* [Extrait choisi]:
J’ai remonté l’allée centrale au bras de mon père, mon conjoint au bras de sa mère. Les convives étaient installés sur les bancs face à nous. C’était un moment émouvant que je n’oublierai jamais. 
En 2016, Charlotte, catholique non-pratiquante, a mis la bague au doigt de son mari. Mais pas dans une église.
Très populaires aux États-Unis, les mariages laïques ont aussi le vent en poupe dans l’Hexagone. Plus personnelles et moins codifiées, ces alternatives aux cérémonies religieuses n'imposent aucune règle aux mariés et sont souvent célébrées en extérieur. Au milieu d’un domaine arboré et malgré un ciel maussade, Charlotte et son conjoint tenaient à s’échanger les vœux à leur façon.  Mon mari n’était pas à l’aise à l’idée de s’exprimer devant tout le monde. Il s’est inspiré du film Love Actually pour m’écrire ses souhaits sur des pancartes. 
Une alternative aux cérémonies religieuses
Ces libertés conduisent parfois à un paradoxe : l’irruption du religieux dans la noce laïque.  On retrouve régulièrement la robe blanche, l’allée centrale et le gospel 
, confirme Audrey Vonesch, officiante de cérémonie laïque en Alsace. Certains mariés vont jusqu’à y intégrer des prières.
Pour les couples, le mariage civil reste un passage obligé : il est le seul à avoir une valeur légale. Une fois mariés à la mairie, les époux peuvent choisir de célébrer leur union devant un officiant religieux ou laïque. Même chez les personnes non-pratiquantes, ce rite reste souvent primordial pour formaliser un mariage. Certains couples préfèrent une cérémonie à l’église pour sa forte symbolique. Tous ne sont pas pour autant attachés à la religion catholique. En effet, selon une étude de l’Institut national d’études démographiques menée en 2014, 56 % des mariages catholiques ne sont pas guidés par des convictions religieuses.
Alors que les mariages à la mairie sont restés stables entre 2008 et 2019, le nombre de cérémonies catholiques a été divisé par deux. Selon l’écrivaine et sociologue du Centre national de recherche scientifique (CNRS) Florence Maillochon, la façon de ritualiser l’union est tout aussi importante que le contrat de mariage en soi. Cela entraîne le développement de nouvelles pratiques. Le phénomène reste encore difficile à quantifier, mais de plus en plus de couples se tournent désormais vers des cérémonies laïques comme alternatives aux institutions religieuses.

* [Données sources]:
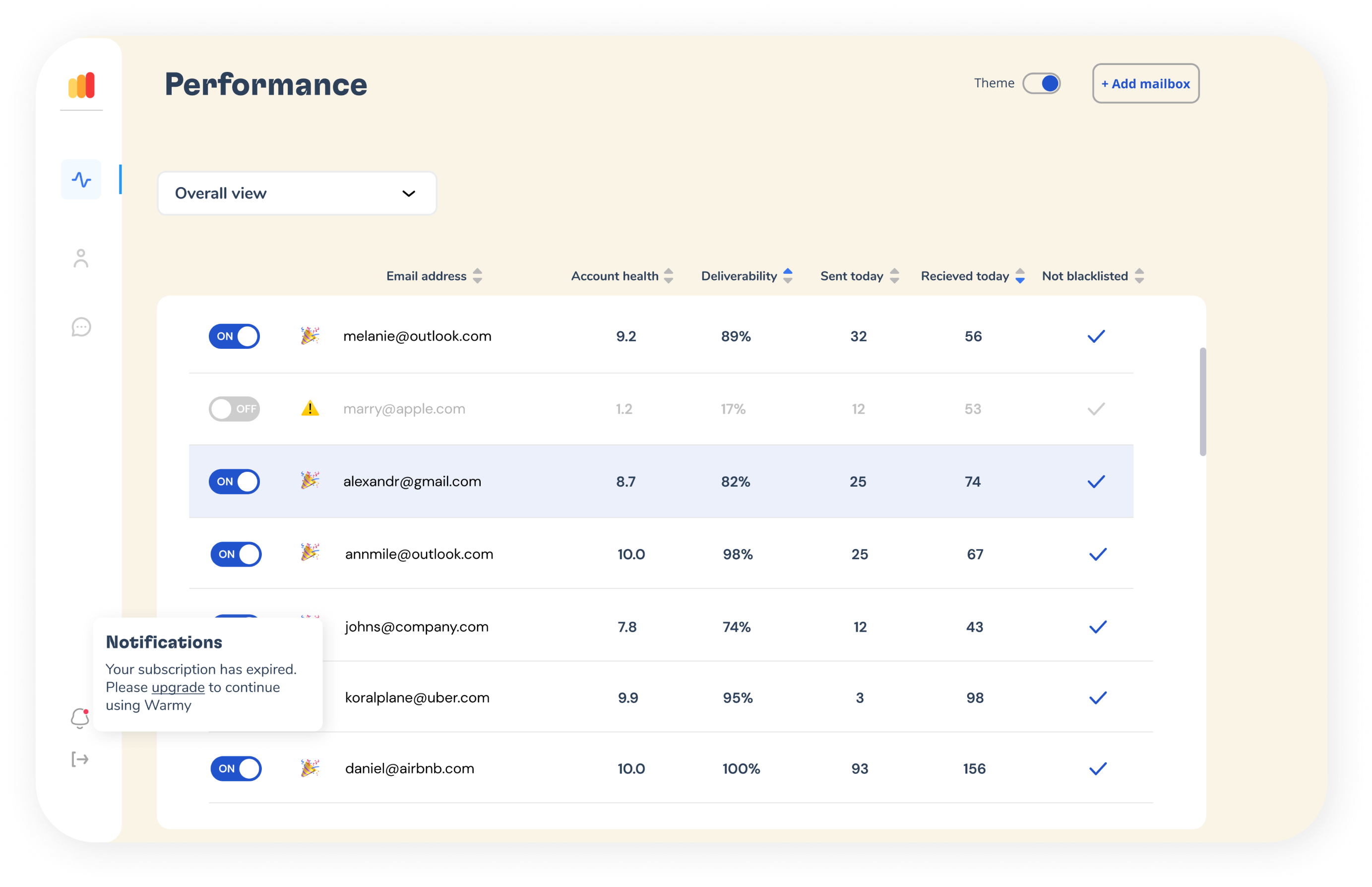The height and width of the screenshot is (887, 1372).
Task: Open the Performance activity sidebar icon
Action: (81, 180)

* [Consigne donnée]:
D'après l'extrait sur les mariages laïques, répondez brièvement :
1. En quelle année Charlotte s'est-elle mariée ?
2. De quel film son mari s'est-il inspiré pour lui écrire ses souhaits ?
3. Selon l'étude de l'Institut national d'études démographiques menée en 2014, quelle proportion des mariages catholiques n'est pas guidée par des convictions religieuses ?
Les données n'ont aucun lien avec l'extrait.

* [Réponse rédigée]:
1. En 2016.
2. Love Actually.
3. 56 %.